WalReceiver 进程负责接收 Primary DataNode节点的Wal日志到Standby DataNode节点。

【WalReceiver】 WalReceiver进程的入口函数 int WalReceiverMain(void)

\src\backend\replication\Walreceive.c

/* Main entry point for walreceiver process */
void
WalReceiverMain(void)

{

......

*
* Get any missing history files. We do this always, even when we're
* not interested in that timeline, so that if we're promoted to
* become the master later on, we don't select the same timeline that
* was already used in the current master.
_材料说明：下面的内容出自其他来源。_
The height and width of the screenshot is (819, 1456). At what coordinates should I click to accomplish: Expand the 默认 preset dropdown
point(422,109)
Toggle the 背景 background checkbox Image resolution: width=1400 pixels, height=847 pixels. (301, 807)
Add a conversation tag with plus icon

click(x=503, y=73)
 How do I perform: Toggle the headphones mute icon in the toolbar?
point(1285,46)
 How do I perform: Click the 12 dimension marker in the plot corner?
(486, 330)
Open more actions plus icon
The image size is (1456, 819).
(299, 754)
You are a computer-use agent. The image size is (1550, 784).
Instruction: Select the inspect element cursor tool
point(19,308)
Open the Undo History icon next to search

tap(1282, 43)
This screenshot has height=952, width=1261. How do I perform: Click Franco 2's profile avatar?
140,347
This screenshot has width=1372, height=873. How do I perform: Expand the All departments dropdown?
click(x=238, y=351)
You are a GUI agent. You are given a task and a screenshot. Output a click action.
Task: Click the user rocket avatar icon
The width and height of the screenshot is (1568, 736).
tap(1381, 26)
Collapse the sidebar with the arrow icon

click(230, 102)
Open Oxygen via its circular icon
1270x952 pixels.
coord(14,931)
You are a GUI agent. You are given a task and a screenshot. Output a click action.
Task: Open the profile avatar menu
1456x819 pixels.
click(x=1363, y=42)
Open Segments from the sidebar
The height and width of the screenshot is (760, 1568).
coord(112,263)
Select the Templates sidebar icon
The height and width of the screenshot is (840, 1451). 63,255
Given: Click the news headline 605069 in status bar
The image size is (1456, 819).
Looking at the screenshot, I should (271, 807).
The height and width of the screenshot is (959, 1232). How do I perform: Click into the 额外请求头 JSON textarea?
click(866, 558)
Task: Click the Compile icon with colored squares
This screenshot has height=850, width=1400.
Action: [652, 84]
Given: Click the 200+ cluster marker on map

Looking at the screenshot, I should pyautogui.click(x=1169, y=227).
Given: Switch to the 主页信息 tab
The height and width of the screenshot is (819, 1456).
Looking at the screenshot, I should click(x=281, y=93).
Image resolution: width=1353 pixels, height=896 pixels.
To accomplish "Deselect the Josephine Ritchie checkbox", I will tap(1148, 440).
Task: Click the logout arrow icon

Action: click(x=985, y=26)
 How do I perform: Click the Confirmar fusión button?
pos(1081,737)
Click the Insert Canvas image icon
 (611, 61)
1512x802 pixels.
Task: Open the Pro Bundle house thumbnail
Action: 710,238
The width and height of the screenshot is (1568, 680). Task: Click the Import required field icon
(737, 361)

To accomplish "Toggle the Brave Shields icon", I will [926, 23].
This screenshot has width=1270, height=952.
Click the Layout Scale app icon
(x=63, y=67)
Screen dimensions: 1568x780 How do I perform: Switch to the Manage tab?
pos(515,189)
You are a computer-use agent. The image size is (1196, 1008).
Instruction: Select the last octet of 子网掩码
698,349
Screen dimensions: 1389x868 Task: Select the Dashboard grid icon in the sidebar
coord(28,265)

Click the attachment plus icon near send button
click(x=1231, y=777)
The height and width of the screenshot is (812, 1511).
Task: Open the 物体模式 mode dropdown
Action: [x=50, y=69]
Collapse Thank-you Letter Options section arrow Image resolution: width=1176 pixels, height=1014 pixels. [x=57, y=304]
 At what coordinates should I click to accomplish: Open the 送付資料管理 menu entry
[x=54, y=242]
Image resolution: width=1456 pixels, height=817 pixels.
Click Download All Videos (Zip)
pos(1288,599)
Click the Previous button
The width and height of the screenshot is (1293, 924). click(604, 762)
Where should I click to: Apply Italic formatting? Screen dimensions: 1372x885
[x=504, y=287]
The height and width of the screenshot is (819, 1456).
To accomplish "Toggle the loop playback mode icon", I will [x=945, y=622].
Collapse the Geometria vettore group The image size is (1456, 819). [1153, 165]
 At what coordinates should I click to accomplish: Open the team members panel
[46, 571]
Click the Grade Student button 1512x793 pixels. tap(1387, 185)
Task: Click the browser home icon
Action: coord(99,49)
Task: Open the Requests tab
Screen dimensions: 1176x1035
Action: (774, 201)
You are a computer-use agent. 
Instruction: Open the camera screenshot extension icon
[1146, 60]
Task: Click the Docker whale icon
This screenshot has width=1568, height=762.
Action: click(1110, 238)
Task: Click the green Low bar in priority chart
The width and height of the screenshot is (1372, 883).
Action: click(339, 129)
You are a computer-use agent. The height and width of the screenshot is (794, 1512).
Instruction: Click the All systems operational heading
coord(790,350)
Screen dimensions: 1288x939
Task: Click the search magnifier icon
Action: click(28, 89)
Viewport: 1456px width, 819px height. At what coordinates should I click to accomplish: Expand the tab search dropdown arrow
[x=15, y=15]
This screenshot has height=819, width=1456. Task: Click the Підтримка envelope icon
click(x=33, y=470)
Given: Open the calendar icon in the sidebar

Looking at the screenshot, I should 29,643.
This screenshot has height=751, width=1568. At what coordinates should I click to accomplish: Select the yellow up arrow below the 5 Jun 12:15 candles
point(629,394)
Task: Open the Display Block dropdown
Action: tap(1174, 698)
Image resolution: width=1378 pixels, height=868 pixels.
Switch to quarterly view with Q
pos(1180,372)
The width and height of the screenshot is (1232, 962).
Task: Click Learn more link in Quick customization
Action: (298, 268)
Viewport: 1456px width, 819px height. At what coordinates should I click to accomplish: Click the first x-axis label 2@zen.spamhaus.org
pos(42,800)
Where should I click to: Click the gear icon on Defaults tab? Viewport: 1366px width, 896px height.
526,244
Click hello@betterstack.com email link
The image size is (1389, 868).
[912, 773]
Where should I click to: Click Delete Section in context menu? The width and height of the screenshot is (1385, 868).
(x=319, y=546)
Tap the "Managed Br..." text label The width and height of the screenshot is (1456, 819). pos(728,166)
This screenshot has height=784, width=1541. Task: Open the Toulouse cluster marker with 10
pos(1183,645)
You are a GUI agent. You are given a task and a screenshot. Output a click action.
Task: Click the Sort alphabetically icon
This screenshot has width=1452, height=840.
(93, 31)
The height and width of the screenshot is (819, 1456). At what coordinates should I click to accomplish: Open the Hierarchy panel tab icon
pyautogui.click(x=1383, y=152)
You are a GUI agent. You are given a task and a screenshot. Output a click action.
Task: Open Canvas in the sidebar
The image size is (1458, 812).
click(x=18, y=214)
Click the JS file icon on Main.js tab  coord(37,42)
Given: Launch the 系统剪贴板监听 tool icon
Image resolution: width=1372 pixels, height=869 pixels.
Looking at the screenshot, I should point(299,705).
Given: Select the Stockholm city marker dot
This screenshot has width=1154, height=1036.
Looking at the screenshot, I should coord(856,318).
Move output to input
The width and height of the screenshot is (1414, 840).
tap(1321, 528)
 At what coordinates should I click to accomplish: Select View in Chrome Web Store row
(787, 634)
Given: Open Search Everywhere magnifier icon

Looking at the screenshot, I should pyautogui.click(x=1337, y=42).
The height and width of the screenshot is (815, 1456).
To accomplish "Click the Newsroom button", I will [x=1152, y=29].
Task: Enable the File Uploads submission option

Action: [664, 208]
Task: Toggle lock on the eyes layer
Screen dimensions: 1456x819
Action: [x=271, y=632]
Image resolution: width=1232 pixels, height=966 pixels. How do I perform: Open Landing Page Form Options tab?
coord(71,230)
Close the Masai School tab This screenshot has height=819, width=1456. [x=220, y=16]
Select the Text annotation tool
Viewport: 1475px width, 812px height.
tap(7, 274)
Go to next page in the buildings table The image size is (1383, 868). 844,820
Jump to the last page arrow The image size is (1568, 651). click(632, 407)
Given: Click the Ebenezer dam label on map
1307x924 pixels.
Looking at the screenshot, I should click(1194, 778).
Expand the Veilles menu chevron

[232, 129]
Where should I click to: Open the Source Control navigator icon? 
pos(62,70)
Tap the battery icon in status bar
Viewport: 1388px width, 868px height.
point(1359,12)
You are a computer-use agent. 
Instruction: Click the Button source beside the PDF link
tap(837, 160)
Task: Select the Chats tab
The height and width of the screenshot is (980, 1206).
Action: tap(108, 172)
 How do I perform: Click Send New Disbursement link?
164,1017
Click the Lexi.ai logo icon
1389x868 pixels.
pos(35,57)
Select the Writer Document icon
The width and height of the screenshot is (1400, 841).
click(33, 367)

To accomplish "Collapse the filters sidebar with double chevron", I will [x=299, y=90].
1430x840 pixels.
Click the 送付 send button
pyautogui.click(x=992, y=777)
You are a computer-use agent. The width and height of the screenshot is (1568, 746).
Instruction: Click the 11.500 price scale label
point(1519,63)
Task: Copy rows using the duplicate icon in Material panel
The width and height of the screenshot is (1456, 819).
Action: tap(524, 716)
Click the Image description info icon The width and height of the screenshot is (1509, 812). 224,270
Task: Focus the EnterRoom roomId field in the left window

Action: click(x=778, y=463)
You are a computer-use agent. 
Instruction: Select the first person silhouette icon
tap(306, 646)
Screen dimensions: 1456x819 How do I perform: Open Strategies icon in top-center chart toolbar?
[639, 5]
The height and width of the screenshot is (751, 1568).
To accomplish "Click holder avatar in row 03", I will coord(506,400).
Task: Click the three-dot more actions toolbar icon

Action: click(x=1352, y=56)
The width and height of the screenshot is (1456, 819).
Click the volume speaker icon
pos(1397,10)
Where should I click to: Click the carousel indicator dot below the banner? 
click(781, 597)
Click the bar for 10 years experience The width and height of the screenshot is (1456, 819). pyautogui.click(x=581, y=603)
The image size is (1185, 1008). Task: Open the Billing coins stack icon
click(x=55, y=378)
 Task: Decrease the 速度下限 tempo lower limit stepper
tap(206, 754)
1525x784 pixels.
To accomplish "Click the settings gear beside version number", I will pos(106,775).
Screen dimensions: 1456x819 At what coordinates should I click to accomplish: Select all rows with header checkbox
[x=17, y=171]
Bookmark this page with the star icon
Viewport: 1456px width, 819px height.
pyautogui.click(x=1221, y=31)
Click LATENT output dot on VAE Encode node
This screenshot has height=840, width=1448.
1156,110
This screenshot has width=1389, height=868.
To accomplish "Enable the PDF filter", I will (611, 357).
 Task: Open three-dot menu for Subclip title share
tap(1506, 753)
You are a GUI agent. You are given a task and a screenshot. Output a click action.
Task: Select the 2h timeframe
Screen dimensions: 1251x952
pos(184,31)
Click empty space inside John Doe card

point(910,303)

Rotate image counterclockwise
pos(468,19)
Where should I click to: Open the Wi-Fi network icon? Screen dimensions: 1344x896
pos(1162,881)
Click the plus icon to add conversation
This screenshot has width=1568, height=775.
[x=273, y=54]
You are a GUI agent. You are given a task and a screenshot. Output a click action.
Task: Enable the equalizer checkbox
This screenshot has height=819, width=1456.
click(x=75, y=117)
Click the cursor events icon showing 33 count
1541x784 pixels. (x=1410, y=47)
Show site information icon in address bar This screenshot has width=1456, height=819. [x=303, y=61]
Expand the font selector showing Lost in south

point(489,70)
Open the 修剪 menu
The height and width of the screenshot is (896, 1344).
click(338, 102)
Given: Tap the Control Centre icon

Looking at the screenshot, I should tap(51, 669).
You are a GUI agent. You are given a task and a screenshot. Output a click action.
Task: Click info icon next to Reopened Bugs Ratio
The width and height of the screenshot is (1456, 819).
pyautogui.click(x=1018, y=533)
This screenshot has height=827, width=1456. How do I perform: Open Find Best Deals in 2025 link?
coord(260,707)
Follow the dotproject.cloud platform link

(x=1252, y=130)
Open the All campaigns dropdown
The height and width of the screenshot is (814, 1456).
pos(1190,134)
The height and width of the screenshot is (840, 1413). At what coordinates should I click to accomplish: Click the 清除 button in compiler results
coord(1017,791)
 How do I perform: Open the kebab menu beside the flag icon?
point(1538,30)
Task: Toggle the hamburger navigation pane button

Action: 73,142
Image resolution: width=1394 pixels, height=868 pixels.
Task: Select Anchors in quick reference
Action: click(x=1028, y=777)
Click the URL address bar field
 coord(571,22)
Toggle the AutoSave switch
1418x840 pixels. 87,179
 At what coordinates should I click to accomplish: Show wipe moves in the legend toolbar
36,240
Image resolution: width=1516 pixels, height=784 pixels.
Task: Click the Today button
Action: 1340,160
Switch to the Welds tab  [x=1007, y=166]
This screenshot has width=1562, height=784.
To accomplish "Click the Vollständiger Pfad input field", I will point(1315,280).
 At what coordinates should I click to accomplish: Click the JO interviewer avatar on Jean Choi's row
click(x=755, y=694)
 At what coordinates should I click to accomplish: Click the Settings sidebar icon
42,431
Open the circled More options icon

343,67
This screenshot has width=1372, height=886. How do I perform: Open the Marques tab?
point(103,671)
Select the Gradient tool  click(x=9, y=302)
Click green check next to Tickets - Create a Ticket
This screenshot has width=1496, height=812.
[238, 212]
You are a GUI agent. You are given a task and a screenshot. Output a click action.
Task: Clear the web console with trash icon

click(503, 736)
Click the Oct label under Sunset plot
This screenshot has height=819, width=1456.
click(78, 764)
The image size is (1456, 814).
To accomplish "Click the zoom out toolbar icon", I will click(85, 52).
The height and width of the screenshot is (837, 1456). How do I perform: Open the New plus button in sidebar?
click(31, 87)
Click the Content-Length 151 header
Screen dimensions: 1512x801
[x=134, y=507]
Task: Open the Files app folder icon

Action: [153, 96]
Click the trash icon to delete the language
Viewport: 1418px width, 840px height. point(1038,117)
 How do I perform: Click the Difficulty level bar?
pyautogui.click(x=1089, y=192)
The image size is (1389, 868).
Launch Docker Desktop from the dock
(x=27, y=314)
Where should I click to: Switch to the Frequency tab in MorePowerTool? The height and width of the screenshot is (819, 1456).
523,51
This isn't bullet-proof -
* you'll need some external software to manage your cluster if you
* need to ensure that a unique timeline id is chosen in every case,
* but let's avoid the confusion of timeline id collisions where we
* can.
*/
WalRcvFetchTimeLineHistoryFiles(startpointTLI, primaryTLI);

/*
* Start streaming.
*
* We'll try to start at the requested starting point and timeline,
* even if it's different from the server's latest timeline. In case
* we've already reached the end of the old timeline, the server will
* finish the streaming immediately, and we will go back to await
* orders from the startup process. If recovery_target_timeline is
* 'latest', the startup process will scan pg_wal and find the new
* history file, bump recovery target timeline, and ask us to restart
* on the new timeline.
*/
options.logical = false;
options.startpoint = startpoint;
options.slotname = slotname[0] != '\0' ? slotname : NULL;
options.proto.physical.startpointTLI = startpointTLI;
ThisTimeLineID = startpointTLI;
if (walrcv_startstreaming(wrconn, &options))

......